A long time ago, in a high school far away, I got bored with the clarinet and picked up an old bassoon in storage. Still playing clarinet for marching band (I'm not that silly!), I started playing the bassoon in symphonic band. After high school, since I didn't have one of my own, I dropped it.

Many years later, after college and moving to California, I remembered the bassoon and sort of missed it. I was never very good (and the instrument itself was probably not in very good health), but it was still fun. There was something about the awkward, big, clumsy, wooden thing which sounds like a very big frog. A friend of mine revealed that she too used to play, and she seemed interested in picking it up again too. So we split a cheap one off ebay.

That's when I lost control.

I now have four bassoons. I enjoy both playing them and repairing them. So I look for ones that need a little work but have something different or special about them, and fix them up. I also enjoy the technical aspects, such as developing reeds.

Since moving to Princeton, I have started playing in two groups.
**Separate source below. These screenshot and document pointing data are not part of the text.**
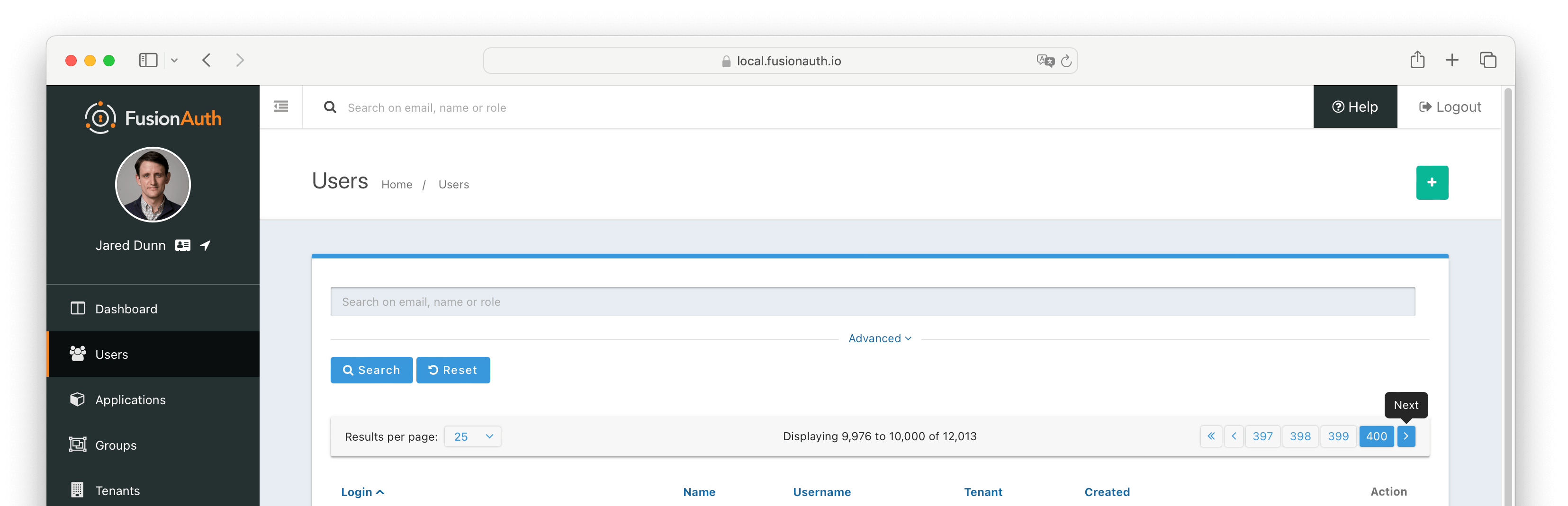Click the green plus to add a user
The height and width of the screenshot is (506, 1568).
click(1432, 182)
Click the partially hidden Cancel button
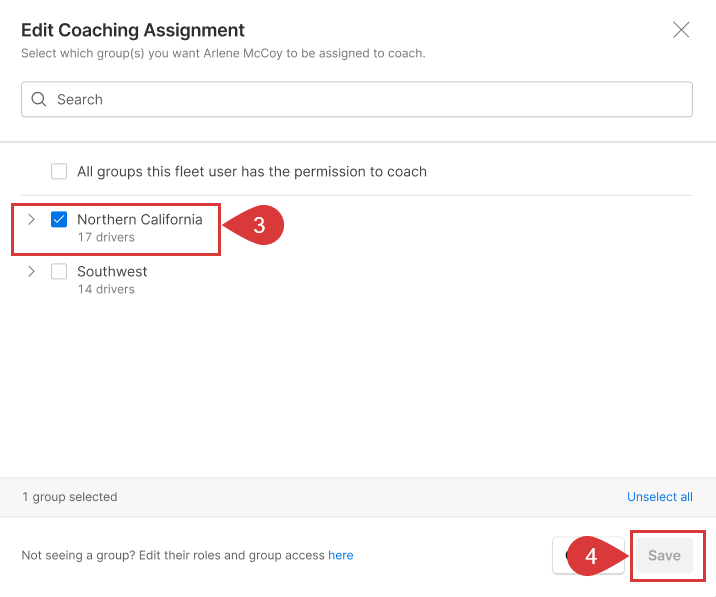 (561, 556)
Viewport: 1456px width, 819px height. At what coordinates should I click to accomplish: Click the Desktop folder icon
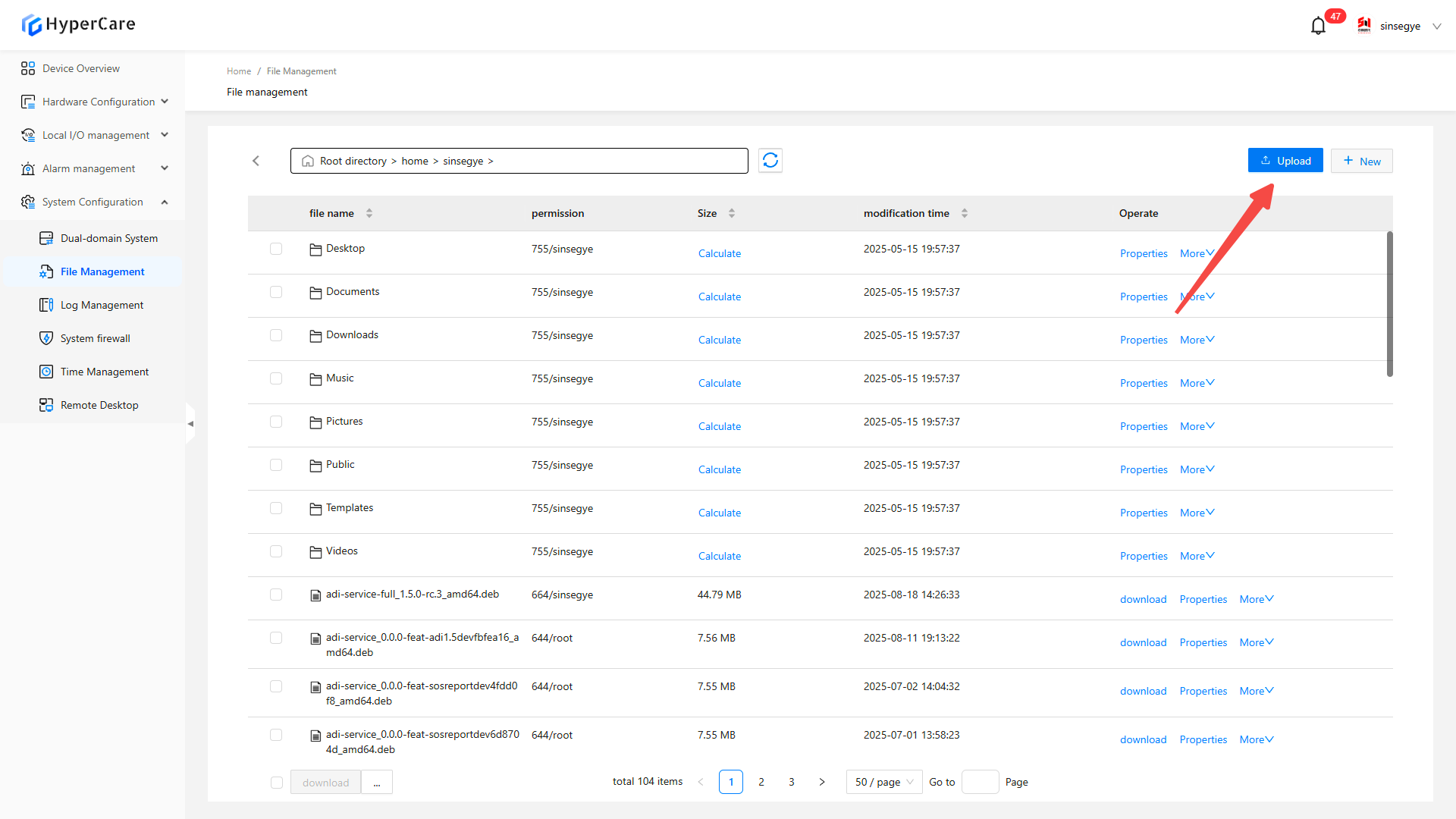coord(315,249)
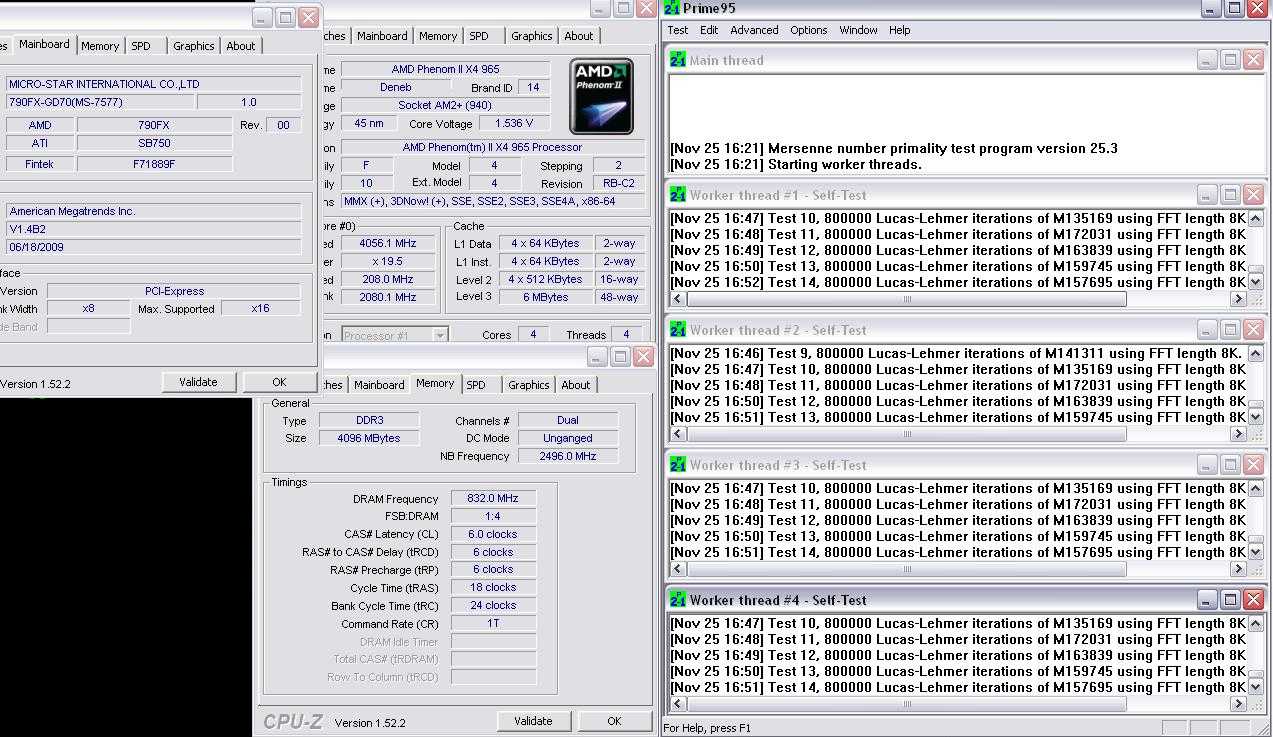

The first is a great community band, of pretty good size, and well established here. That is The Blawenburg Band. We have about 30 concerts a year, including our big anniversary concert which we practice for all year. The second group I play with is a sight-reading orchestra. This is a very cool group to be in. It's casual, small (about 15 people), and gives us a chance to play lots of different pieces of a different nature from the concert band music. Oddly, we have had Christmas concerts the last two years. (It's odd because we only see a piece once (if at all) before the concert.) Still, it's for a good cause.


I'll be putting up more information, pictures, sheet music, and more, once I get that stuff organized.